* Problem requirements
Would you return, word for word, the lines of the data below from the line with "Termini e condizioni d'uso (789, 2265)" through the line with "Surge protectors for Led lighting (971, 398)", and no others?

* Exercise data
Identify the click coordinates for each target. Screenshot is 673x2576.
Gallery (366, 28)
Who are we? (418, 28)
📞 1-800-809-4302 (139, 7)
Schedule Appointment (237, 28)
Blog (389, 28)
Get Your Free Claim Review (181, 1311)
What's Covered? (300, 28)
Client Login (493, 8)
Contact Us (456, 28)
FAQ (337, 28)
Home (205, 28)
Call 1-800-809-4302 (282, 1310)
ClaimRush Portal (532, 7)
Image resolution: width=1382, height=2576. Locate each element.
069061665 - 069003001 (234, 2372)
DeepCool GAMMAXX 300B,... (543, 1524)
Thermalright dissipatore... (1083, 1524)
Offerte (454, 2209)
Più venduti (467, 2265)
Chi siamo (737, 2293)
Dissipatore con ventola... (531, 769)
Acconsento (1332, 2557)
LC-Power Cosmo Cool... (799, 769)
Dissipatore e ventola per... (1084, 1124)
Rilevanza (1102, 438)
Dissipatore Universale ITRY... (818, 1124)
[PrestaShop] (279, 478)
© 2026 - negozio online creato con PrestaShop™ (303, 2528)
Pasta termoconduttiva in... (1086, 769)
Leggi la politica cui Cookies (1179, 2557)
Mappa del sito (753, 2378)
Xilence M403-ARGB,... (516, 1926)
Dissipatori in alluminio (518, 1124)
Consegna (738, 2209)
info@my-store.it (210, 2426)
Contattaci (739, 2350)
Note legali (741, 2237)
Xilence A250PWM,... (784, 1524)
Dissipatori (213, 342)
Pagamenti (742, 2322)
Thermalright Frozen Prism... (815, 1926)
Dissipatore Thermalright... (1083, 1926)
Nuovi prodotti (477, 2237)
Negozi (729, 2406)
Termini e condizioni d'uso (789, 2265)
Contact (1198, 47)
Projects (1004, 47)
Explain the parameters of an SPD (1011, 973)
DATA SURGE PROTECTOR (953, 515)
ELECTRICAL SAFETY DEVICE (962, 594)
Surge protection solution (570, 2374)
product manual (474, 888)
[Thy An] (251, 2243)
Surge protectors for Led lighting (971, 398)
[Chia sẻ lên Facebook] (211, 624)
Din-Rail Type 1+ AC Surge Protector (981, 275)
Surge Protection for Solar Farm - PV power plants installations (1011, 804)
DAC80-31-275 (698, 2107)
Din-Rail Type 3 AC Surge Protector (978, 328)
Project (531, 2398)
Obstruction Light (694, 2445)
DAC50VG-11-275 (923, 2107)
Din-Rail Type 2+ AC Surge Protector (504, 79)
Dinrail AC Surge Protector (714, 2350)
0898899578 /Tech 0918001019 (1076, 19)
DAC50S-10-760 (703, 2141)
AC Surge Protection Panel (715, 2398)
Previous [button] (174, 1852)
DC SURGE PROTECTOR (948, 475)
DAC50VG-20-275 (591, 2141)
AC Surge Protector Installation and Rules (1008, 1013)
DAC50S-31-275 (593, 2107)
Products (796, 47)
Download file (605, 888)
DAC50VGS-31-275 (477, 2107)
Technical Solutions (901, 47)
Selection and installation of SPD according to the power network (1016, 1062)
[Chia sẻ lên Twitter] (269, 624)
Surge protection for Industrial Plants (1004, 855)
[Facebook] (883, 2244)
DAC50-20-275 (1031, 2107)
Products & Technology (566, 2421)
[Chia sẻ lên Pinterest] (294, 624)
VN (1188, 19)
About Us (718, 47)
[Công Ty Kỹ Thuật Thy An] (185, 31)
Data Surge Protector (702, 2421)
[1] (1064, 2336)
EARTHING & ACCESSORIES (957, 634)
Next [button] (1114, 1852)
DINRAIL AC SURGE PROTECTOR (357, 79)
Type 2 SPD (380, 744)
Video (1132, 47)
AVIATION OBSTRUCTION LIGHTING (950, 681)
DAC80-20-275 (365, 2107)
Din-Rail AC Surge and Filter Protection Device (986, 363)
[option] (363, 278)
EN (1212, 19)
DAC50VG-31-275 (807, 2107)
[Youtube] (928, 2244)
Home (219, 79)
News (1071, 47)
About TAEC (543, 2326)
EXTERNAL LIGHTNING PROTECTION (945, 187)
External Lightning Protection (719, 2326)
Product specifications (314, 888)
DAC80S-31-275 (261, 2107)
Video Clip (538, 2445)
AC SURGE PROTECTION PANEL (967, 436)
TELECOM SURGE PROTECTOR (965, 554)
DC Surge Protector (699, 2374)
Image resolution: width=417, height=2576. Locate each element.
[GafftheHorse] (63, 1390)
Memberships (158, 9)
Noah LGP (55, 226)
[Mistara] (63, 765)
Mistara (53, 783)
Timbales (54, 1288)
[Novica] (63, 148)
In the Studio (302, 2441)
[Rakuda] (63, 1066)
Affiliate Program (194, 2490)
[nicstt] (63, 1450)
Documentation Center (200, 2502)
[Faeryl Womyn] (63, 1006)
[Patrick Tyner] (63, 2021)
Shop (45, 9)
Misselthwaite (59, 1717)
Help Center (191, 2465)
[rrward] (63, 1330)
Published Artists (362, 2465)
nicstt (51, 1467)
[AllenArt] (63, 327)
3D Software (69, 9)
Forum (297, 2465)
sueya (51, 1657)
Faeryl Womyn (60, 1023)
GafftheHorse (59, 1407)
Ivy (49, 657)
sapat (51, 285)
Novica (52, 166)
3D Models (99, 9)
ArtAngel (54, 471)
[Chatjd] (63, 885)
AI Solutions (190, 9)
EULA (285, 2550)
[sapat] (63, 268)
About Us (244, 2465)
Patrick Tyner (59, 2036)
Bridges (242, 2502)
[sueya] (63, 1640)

* Task response
Termini e condizioni d'uso (789, 2265)
Contact (1198, 47)
Projects (1004, 47)
Explain the parameters of an SPD (1011, 973)
DATA SURGE PROTECTOR (953, 515)
ELECTRICAL SAFETY DEVICE (962, 594)
Surge protection solution (570, 2374)
product manual (474, 888)
[Thy An] (251, 2243)
Surge protectors for Led lighting (971, 398)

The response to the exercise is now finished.